I don't know Jaen particularly well, but I have well established property agent clients of mine I can put you onto in Granada.


----------



## spaceman (Aug 9, 2009)

Hi Alan/Linda,
I cannot answer all of your questions, but others will pitch in on this forum before to long.
The morgage can stay with the property, but doesnt have to. It may or may not be benificial to you, this is best discussed with the current lender and a prospective other lender. Enquire about this via your abogado (solicitor).
The solicitors in Spain will not necessarily do all the checks you take for granted in the UK. Get yourself a list of things that need checking and verify them as being completed. A lot of checks can be done at the local town hall. (new roads, developments etc).
For a rural house its worth getting a buliding survey done. The lender will do one as well, but this is just for mortgae purposes. Someone i knew lived in a properry for 5 years, and then their terrace collapsed. The insurance co didnt pay out (15,000) as they proved( with a building survey), that it is was a long standing structural fault.
Survey will cost about 300 to 400 euros.
All you are doing really is everything you should do in the UK when you buy a house. A lot of people get distracted by the lifestyle and great houses out here and cut corners. Sometimes this can prove to be a costly mistake.
I cant comment to fully on the areas you are looking at to buy as i live near to valencia, but have visited the regions. Wonderful places they are to, great scenery and lifestyle around there.
best of luck

spaceman


----------



## Alan Huyton (Mar 11, 2008)

XTreme said:


> Granada or Jaen.....good choices Alan! Nice, unspoilt provinces with property at good prices.
> 
> I don't know Jaen particularly well, but I have well established property agent clients of mine I can put you onto in Granada.

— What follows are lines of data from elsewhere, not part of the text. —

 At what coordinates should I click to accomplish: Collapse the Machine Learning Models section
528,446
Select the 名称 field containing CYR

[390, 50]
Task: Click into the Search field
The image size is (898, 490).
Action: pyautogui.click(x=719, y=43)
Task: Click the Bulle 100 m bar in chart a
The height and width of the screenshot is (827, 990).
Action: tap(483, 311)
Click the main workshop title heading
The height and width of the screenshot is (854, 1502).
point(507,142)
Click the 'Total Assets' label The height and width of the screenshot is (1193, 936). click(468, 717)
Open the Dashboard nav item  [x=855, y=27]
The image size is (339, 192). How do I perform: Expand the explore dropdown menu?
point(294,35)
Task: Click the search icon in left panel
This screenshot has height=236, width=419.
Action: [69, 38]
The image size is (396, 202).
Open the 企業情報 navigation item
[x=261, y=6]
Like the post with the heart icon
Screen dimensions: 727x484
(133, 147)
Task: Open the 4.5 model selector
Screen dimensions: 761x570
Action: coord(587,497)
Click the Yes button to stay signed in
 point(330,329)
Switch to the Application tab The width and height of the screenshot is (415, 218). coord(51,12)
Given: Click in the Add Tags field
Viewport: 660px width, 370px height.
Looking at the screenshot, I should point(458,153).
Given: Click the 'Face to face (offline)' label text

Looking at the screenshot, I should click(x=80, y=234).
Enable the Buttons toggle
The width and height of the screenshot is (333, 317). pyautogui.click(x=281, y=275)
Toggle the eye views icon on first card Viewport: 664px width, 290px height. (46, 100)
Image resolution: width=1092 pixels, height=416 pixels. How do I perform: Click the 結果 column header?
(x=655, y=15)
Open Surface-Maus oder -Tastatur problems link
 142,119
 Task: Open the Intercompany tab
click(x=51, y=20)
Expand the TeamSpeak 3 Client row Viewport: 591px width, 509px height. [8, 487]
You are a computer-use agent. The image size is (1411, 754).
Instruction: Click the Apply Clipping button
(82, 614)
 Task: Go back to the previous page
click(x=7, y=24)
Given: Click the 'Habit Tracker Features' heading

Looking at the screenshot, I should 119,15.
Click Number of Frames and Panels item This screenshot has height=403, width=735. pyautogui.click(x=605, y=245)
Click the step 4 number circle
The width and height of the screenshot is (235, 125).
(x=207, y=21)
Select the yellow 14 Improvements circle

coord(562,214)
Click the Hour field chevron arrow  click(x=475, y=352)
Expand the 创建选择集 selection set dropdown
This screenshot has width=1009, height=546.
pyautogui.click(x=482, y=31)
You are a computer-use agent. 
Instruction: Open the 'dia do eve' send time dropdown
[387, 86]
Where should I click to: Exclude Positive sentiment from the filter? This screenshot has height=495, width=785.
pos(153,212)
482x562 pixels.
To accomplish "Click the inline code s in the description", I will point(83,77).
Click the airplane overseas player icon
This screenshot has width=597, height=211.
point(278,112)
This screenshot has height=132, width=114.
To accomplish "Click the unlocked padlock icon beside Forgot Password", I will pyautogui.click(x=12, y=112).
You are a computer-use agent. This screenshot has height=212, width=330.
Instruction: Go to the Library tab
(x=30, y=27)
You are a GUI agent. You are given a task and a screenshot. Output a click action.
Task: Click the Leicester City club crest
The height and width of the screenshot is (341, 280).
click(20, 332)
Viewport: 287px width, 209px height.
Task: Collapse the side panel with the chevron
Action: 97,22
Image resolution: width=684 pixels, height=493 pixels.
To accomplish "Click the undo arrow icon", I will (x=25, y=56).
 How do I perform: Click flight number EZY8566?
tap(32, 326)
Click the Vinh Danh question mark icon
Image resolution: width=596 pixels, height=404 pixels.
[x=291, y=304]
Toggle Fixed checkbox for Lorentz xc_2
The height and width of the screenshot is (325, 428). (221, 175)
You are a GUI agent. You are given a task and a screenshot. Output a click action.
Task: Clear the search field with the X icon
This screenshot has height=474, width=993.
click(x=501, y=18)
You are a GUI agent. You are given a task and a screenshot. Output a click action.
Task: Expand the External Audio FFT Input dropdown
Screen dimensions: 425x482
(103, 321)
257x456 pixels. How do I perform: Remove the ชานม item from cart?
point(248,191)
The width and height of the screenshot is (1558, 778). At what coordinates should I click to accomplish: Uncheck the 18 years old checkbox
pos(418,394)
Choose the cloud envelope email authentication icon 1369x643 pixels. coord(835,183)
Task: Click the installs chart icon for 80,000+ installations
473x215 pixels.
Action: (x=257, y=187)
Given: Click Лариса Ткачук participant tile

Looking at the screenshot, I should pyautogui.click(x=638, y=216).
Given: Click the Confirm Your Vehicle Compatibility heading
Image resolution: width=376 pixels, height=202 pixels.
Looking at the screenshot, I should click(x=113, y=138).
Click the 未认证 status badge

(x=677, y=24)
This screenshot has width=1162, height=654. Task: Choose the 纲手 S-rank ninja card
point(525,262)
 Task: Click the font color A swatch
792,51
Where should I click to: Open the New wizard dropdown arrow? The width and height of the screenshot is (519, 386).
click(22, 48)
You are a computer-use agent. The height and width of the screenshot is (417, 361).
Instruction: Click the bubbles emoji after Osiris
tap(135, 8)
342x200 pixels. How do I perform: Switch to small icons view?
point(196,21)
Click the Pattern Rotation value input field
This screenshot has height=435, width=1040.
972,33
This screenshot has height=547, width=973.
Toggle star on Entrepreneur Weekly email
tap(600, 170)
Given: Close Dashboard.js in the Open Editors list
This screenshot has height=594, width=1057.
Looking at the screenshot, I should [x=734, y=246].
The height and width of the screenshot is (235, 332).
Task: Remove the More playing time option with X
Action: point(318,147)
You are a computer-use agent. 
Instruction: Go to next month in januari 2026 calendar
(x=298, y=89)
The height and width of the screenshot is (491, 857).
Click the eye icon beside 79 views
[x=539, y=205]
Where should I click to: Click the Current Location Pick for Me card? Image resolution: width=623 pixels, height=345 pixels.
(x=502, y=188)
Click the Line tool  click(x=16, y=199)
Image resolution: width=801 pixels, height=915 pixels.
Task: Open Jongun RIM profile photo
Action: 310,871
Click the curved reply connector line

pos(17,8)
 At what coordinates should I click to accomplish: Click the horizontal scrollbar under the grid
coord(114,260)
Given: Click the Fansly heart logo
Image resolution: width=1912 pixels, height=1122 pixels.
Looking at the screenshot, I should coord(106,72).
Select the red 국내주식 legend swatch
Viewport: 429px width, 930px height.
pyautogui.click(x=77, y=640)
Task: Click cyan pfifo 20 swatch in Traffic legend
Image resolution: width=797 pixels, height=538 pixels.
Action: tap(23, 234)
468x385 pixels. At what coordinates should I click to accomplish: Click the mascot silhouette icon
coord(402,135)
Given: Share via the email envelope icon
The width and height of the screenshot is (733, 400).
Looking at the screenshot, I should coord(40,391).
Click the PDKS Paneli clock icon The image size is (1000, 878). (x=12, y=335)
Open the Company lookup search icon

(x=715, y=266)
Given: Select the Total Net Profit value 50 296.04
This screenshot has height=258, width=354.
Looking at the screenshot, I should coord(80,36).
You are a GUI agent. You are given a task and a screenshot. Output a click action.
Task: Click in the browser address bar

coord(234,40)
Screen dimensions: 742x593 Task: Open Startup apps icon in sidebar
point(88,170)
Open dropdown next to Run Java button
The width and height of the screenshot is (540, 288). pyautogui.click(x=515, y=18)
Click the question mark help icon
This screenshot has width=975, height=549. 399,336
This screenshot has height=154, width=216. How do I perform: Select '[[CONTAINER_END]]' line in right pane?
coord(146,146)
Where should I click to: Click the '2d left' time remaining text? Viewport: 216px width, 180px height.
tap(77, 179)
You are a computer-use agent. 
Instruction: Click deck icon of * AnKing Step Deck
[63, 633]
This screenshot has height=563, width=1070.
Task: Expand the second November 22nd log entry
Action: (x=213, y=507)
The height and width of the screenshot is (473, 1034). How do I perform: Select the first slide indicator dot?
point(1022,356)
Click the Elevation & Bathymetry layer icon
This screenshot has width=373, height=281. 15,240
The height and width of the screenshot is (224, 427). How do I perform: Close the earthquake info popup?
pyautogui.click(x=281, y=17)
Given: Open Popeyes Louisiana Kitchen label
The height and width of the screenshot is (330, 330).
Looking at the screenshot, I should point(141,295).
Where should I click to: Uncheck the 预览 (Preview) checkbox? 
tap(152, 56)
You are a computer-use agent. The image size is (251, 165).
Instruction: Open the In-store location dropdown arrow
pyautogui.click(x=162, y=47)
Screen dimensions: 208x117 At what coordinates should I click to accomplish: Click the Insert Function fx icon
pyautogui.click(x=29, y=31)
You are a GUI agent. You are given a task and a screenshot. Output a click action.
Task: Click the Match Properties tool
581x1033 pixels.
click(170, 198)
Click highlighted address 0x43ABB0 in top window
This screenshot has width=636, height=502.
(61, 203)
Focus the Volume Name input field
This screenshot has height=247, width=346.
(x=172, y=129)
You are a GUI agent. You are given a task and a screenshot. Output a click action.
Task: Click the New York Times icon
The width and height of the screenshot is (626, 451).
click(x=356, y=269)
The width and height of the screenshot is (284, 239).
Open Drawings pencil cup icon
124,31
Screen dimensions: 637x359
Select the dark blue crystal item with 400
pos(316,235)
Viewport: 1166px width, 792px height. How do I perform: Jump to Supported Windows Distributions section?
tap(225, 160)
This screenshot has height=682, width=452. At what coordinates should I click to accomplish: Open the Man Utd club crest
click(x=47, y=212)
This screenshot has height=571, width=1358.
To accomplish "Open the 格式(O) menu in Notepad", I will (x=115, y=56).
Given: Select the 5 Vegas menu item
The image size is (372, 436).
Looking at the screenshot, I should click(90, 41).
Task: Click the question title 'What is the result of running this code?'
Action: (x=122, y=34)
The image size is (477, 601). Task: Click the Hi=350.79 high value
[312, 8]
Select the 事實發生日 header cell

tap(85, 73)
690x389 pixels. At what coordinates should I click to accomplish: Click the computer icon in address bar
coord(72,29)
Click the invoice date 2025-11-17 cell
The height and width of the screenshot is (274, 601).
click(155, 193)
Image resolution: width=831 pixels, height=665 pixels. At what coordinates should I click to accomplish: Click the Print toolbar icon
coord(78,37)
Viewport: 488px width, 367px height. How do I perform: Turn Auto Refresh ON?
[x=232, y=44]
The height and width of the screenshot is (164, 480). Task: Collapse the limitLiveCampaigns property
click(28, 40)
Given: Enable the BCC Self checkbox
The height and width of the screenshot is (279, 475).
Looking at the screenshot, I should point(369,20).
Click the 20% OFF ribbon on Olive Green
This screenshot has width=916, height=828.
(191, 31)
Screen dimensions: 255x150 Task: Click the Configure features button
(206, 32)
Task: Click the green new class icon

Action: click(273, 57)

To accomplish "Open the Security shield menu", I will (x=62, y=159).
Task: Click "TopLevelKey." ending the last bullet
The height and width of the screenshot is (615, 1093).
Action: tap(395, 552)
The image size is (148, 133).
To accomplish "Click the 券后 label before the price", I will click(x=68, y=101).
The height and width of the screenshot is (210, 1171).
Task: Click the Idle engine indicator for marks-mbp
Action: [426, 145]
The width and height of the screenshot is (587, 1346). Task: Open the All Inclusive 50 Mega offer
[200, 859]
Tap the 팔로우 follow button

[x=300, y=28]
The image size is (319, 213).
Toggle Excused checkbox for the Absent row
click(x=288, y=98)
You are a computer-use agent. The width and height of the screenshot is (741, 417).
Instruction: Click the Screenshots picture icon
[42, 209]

Thanks for the quick response - could you give me the contact details of the property agent in Granada - thanks for your help.


----------



## grahunt (Jan 22, 2009)

Good answers by Spaceman there. _Usually_ the mortgage on a property works out better if you can take it on because the tax has already been paid and the interest rate will have been set during the good times. A new mortgage will be set most probably at a much higher interest rate


----------



## BrianDean (Aug 13, 2009)

Hello Everyone,

I have just being reading your post and have found them very informative with regards to what I was going to ask before I read them. 

But I'm still very cautious about buying a property, I have seen to many T.V shows were people have being caught out with buying a property where they did not fully own all the land is was built on...etc 

What I was hoping to ask is if anyone knows any good English solicitor that has vast experience with Spain that they could recommend as I think I would feel a lot more relaxed knowing that If a problem came up I could get some answers immediately and not have and language problems or be lost in translation. 

If anyone could recommend anyone that would be great or even if its a reptile Spanish solicitor I would like to hear.

Thanks in advanced 

B.D


----------



## Suenneil (Feb 17, 2009)

BrianDean said:


> Hello Everyone,
> 
> I have just being reading your post and have found them very informative with regards to what I was going to ask before I read them.
> 
> ...


Hi Brian

Its a bit like watching "plumbers from hell" .... it starts to make you believe that ALL plumbers are dodgy when in fact thats probably far far from the truth.

I work for one of those "reptile Spanish Law firms" you mention - and believe me there are no snakes or lizards in our office!  well apart from me after too long in the sun! I could actually be offended ...  but Im not because I understand where your concerns are coming from. 

Seriously, you are right to be cautious - and you should be wherever you are buying. BUT dont let that cloud your judgement on all Law practices (Spanish) as it simply isnt true. Its not an English Lawyer with experience in Spain you should be looking for. Its a Spanish Lawyer qualified in Spain who can speak English .... once you have a name you can check their credentials against the BAR associations of Spain where all qualified and licenced to practice Lawyers are listed. Then you need to speak to them of course!

Sue :ranger:


----------



## BrianDean (Aug 13, 2009)

Suenneil said:


> Hi Brian
> 
> Its a bit like watching "plumbers from hell" .... it starts to make you believe that ALL plumbers are dodgy when in fact thats probably far far from the truth.
> 
> ...


Hello Sue

Thanks for the information, If the estate agent is apart of the BAR associations of Spain does that mean I will 100% get a genuine property and will not have some guy knocking on my door claiming to own half my land????

Thanks for your help 

Have I seen you on another Thread??

Thanks

B.D


----------



## tallbob (Aug 14, 2009)

Suenneil said:


> Hi Brian
> 
> I
> Its not an English Lawyer with experience in Spain you should be looking for. Its a Spanish Lawyer qualified in Spain who can speak English .... once you have a name you can check their credentials against the BAR associations of Spain where all qualified and licenced to practice Lawyers are listed. Then you need to speak to them of course!
> ...


I got caught very badly in Spain on my first house purchase far too long a story to go into here but involved crooked estate agent, crooked Lawyer not connected in anyway with the estate agent,crooked notary and crooked judge when I went to court, but I won the appeal in a higher court in Granada I used a Spanish lawyer who spoke very good English without him I would have lost everything

I was caught over a VPO property so make sure your solicitor does those checks my original one didn't
What is a VPO it's like a council house that is built and sold with a subsidy I own flats in England but the VPO regs state that is the only ONE I can own worldwide!! so I could NEVER legally own it

will happily give you lawyers name if you need it and he is based in the Granada province


----------



## Suenneil (Feb 17, 2009)

BrianDean said:


> Hello Sue
> 
> Thanks for the information, If the estate agent is apart of the BAR associations of Spain does that mean I will 100% get a genuine property and will not have some guy knocking on my door claiming to own half my land????
> 
> ...


Hi Brian
Its the lawyer who you need to check is a member of the relevant association, not the estate agent. A good lawyer will be able to undertake all the necessary checks to make sure the property and land are legal.

You will certainly have seen me on other threads - most of them probably!  Im a moderator on this site so Im here a lot!

Sue :ranger:


----------